Below is a block of entries; repeat all of it exactly but omit the pictures.

Extracted entries:
☆ ☆ ☆ ☆ ☆

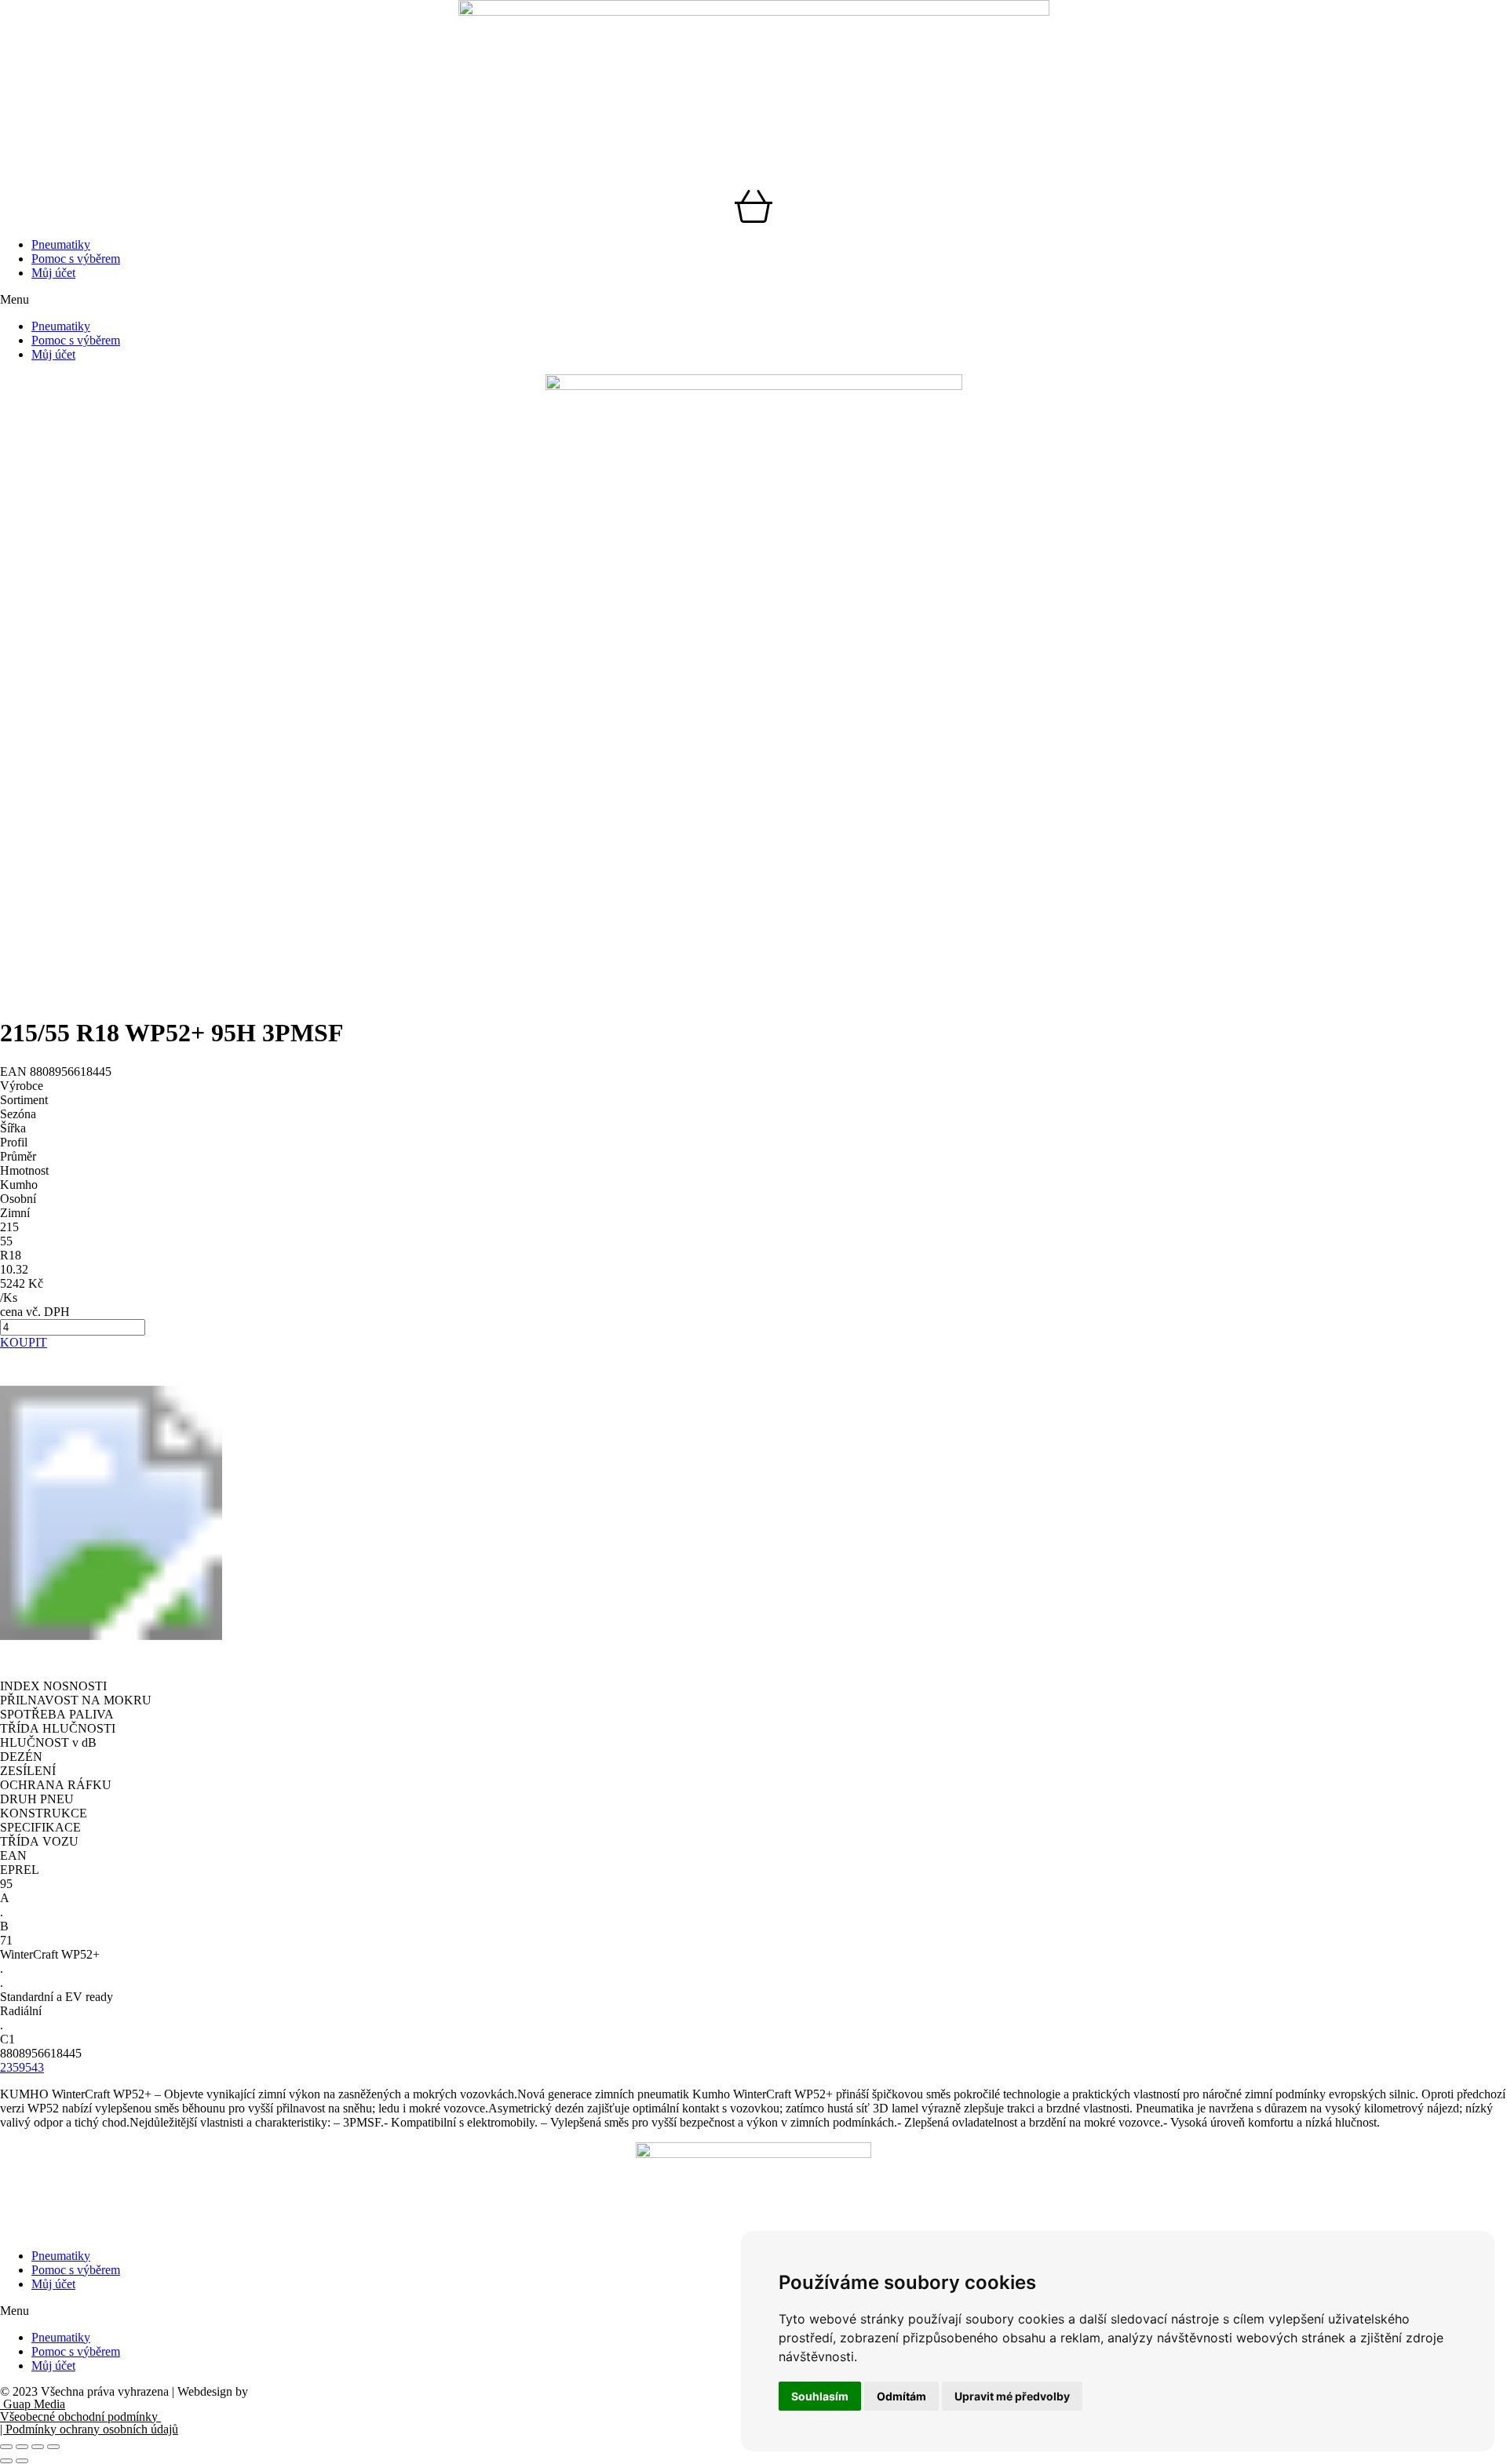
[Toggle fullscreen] (37, 2446)
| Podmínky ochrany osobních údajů (89, 2429)
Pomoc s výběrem (75, 258)
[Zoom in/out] (53, 2446)
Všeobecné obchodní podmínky (80, 2416)
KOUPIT (23, 1342)
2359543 (22, 2067)
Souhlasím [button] (819, 2396)
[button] (753, 300)
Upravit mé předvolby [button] (1012, 2396)
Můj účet (53, 272)
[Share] (22, 2446)
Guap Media (32, 2404)
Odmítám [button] (901, 2396)
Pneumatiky (60, 244)
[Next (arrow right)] (22, 2461)
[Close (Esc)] (6, 2446)
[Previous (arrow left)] (6, 2461)
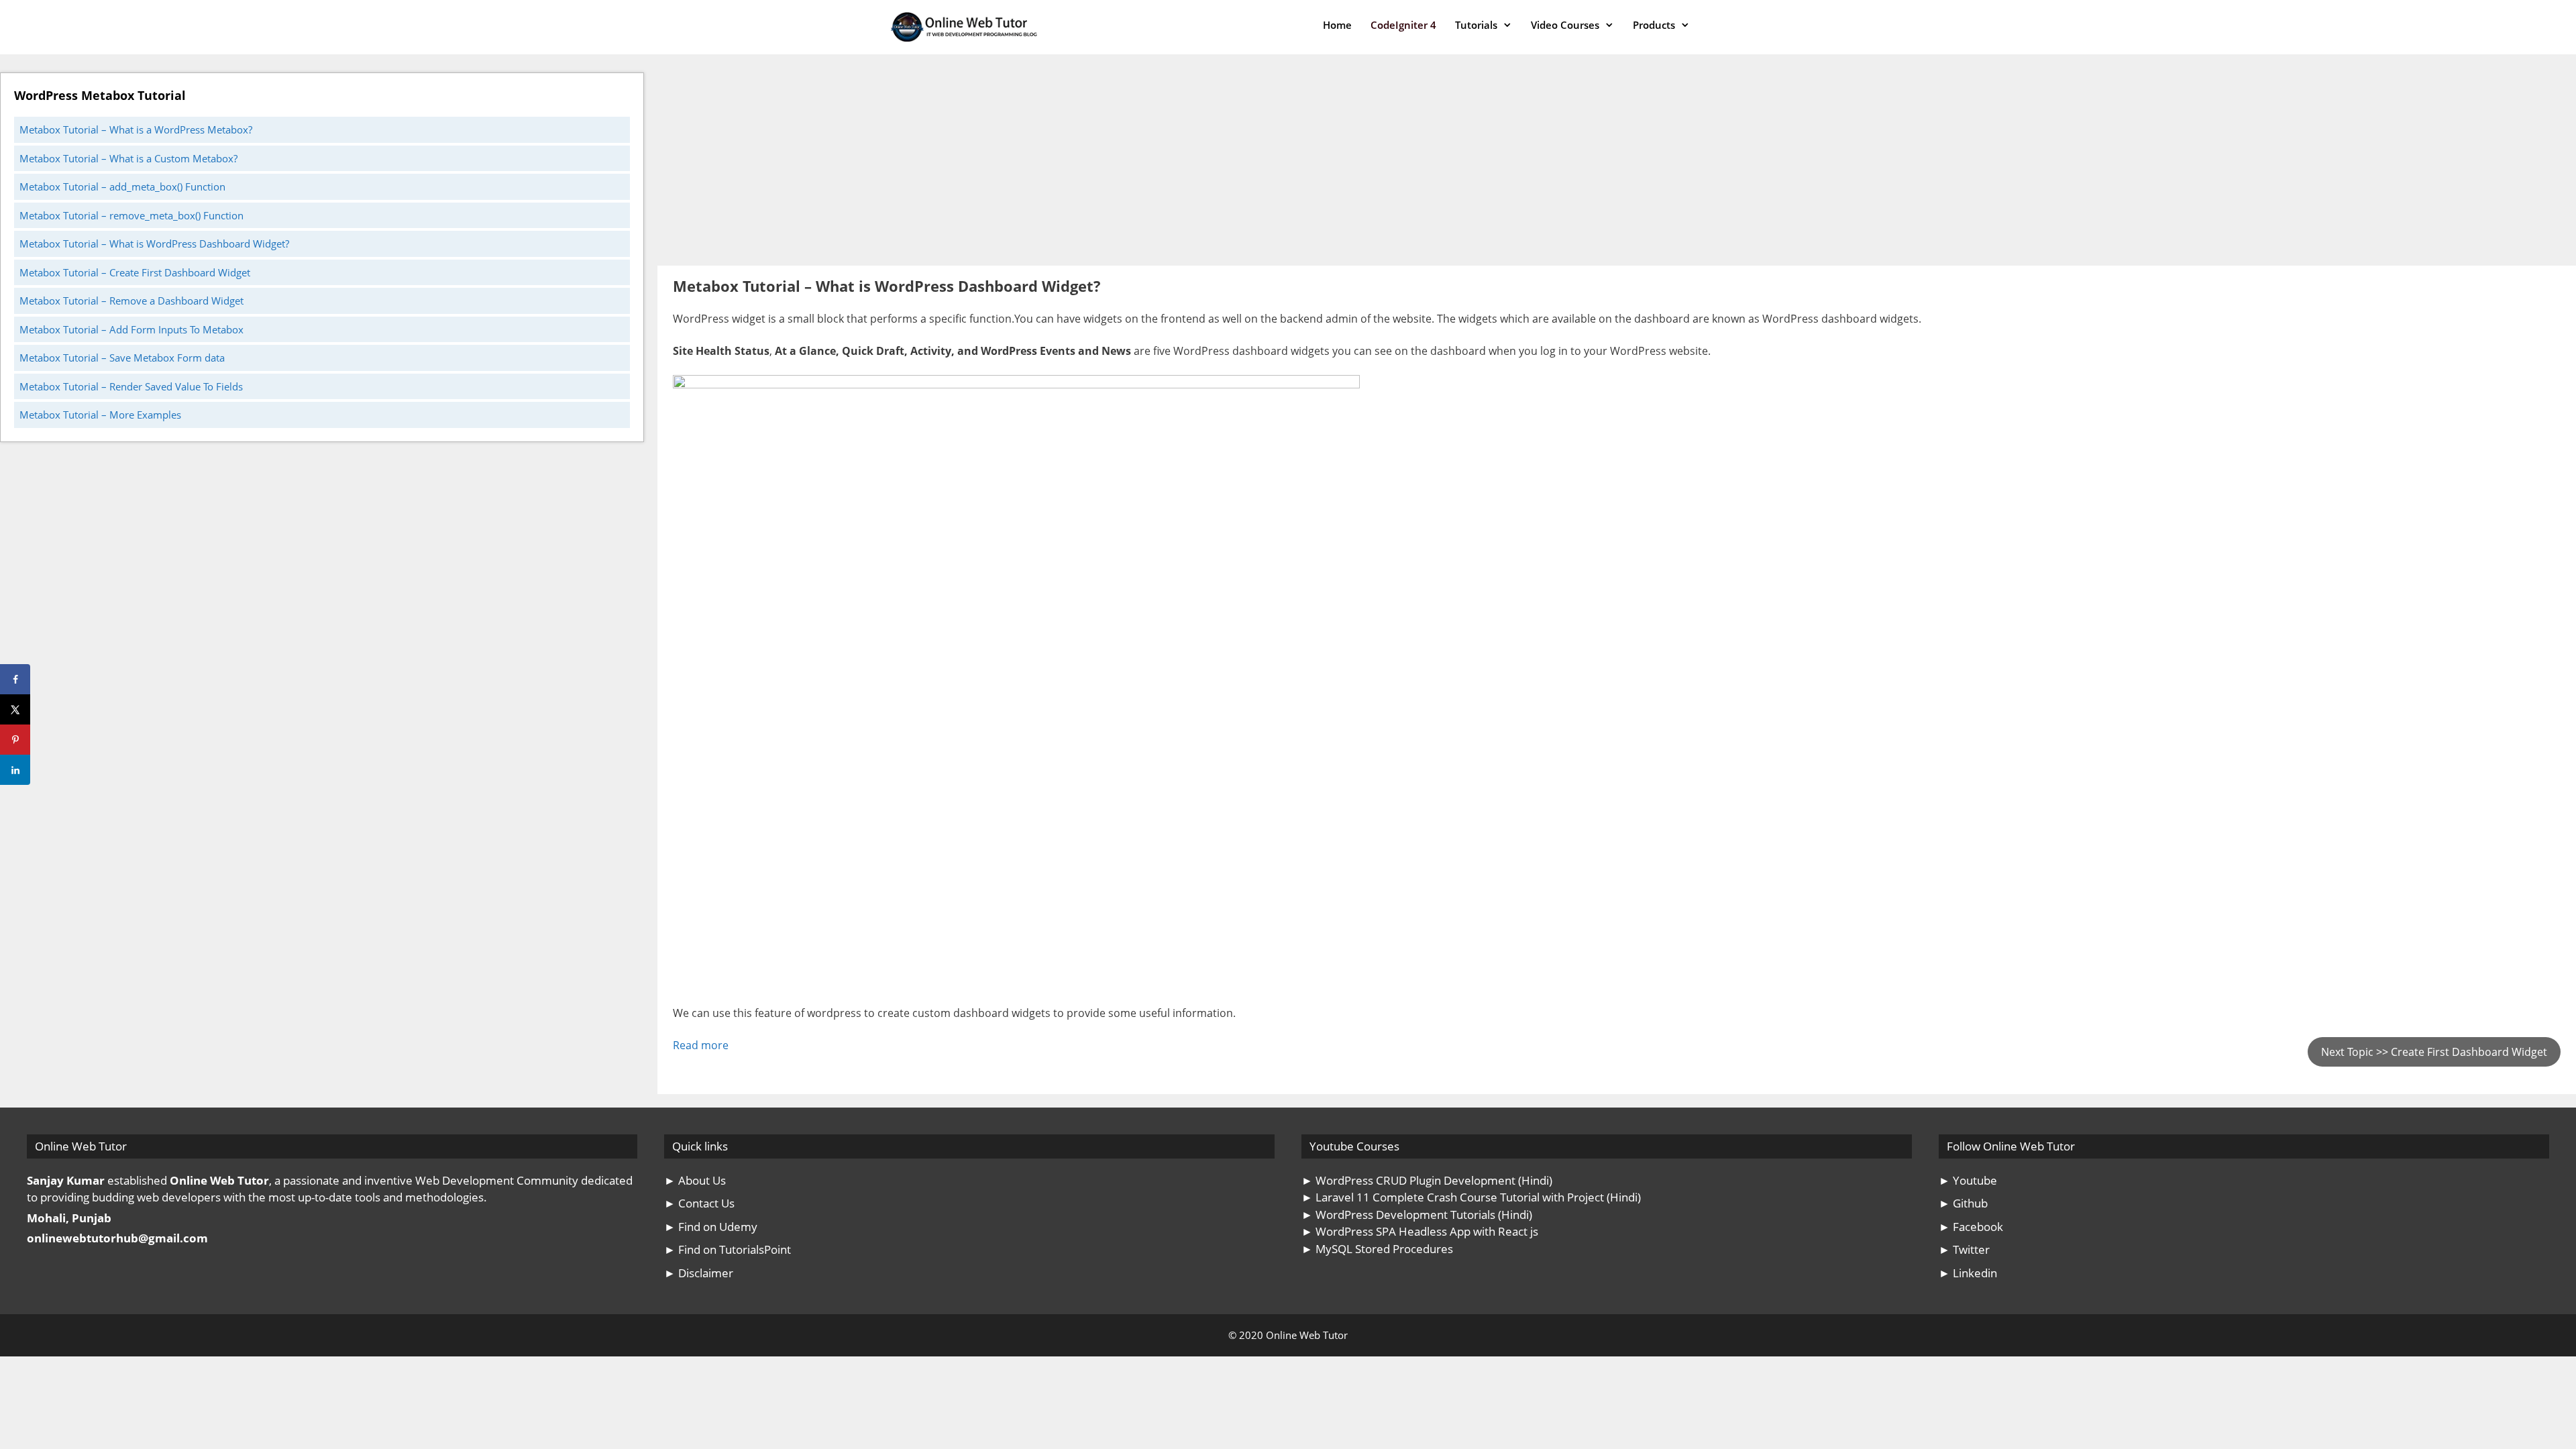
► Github (1963, 1203)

☆ ☆ ☆ ☆ ☆

Exercise result:
[Toggle fullscreen] (37, 2446)
| Podmínky ochrany osobních údajů (89, 2429)
Pomoc s výběrem (75, 258)
[Zoom in/out] (53, 2446)
Všeobecné obchodní podmínky (80, 2416)
KOUPIT (23, 1342)
2359543 (22, 2067)
Souhlasím [button] (819, 2396)
[button] (753, 300)
Upravit mé předvolby [button] (1012, 2396)
Můj účet (53, 272)
[Share] (22, 2446)
Guap Media (32, 2404)
Odmítám [button] (901, 2396)
Pneumatiky (60, 244)
[Next (arrow right)] (22, 2461)
[Close (Esc)] (6, 2446)
[Previous (arrow left)] (6, 2461)
► Github (1963, 1203)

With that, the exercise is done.